Range to reproduce from the entries below: the line with "Viewport: 961px width, 556px", the line with "Image resolution: width=1200", and every line in between. Give them exactly and give nothing else.
EXCERPTED DATA Start Marker
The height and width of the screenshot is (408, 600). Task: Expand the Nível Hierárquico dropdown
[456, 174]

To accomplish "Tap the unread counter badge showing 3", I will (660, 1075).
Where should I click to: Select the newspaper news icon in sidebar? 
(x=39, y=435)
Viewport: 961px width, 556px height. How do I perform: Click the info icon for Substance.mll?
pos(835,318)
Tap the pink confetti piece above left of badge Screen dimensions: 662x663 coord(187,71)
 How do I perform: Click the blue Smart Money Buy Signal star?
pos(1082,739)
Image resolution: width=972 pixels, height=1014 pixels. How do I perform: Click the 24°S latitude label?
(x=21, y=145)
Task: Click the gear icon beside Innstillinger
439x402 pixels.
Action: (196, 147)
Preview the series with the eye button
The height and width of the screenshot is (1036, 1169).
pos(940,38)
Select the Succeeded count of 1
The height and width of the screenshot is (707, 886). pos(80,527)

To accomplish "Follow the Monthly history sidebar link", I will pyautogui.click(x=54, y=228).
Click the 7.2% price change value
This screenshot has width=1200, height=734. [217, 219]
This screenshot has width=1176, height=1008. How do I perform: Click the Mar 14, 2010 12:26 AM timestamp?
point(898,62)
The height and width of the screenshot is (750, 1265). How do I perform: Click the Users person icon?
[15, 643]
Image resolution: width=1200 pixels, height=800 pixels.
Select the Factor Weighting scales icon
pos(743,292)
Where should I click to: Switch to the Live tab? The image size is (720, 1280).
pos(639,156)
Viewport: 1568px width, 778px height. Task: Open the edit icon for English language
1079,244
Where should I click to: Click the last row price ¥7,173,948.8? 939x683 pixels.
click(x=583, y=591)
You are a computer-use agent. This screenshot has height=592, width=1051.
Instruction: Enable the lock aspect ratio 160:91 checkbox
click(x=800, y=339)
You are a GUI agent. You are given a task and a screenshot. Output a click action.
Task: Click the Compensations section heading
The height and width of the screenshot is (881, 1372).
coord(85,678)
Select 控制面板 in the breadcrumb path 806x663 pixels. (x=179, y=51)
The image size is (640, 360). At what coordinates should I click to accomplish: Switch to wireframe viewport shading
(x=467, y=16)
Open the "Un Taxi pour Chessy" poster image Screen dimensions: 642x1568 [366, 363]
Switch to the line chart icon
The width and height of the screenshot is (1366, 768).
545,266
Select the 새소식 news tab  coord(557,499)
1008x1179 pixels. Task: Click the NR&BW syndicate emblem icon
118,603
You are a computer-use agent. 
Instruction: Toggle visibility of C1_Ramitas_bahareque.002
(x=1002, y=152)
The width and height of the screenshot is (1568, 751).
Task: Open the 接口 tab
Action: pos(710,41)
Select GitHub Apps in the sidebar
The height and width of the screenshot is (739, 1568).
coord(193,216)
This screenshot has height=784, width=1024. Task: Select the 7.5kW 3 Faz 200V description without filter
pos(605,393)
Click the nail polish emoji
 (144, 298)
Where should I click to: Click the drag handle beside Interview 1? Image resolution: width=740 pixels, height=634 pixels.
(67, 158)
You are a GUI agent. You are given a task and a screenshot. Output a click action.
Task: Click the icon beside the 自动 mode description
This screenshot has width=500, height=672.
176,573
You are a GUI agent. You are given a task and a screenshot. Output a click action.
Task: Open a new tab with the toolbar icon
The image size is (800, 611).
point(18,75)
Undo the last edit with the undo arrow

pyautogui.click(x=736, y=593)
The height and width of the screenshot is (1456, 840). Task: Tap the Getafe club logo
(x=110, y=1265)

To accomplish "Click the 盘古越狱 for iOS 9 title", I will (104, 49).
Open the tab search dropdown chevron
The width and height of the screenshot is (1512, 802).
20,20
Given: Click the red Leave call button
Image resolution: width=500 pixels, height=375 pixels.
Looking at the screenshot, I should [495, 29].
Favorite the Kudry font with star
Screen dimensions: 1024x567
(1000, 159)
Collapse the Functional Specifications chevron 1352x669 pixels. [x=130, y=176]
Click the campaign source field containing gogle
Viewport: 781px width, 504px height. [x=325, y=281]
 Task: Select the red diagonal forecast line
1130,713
EXCERPTED DATA End Marker
• **RESPONSE FOR THIS EXERCISE**:
Viewport: 961px width, 556px height. How do I perform: Click the info icon for Substance.mll?
pos(835,318)
Tap the pink confetti piece above left of badge Screen dimensions: 662x663 coord(187,71)
 How do I perform: Click the blue Smart Money Buy Signal star?
pos(1082,739)
Image resolution: width=972 pixels, height=1014 pixels. How do I perform: Click the 24°S latitude label?
(x=21, y=145)
Task: Click the gear icon beside Innstillinger
439x402 pixels.
Action: (196, 147)
Preview the series with the eye button
The height and width of the screenshot is (1036, 1169).
pos(940,38)
Select the Succeeded count of 1
The height and width of the screenshot is (707, 886). pos(80,527)

To accomplish "Follow the Monthly history sidebar link", I will pyautogui.click(x=54, y=228).
Click the 7.2% price change value
This screenshot has width=1200, height=734. [217, 219]
This screenshot has width=1176, height=1008. How do I perform: Click the Mar 14, 2010 12:26 AM timestamp?
point(898,62)
The height and width of the screenshot is (750, 1265). How do I perform: Click the Users person icon?
[15, 643]
Image resolution: width=1200 pixels, height=800 pixels.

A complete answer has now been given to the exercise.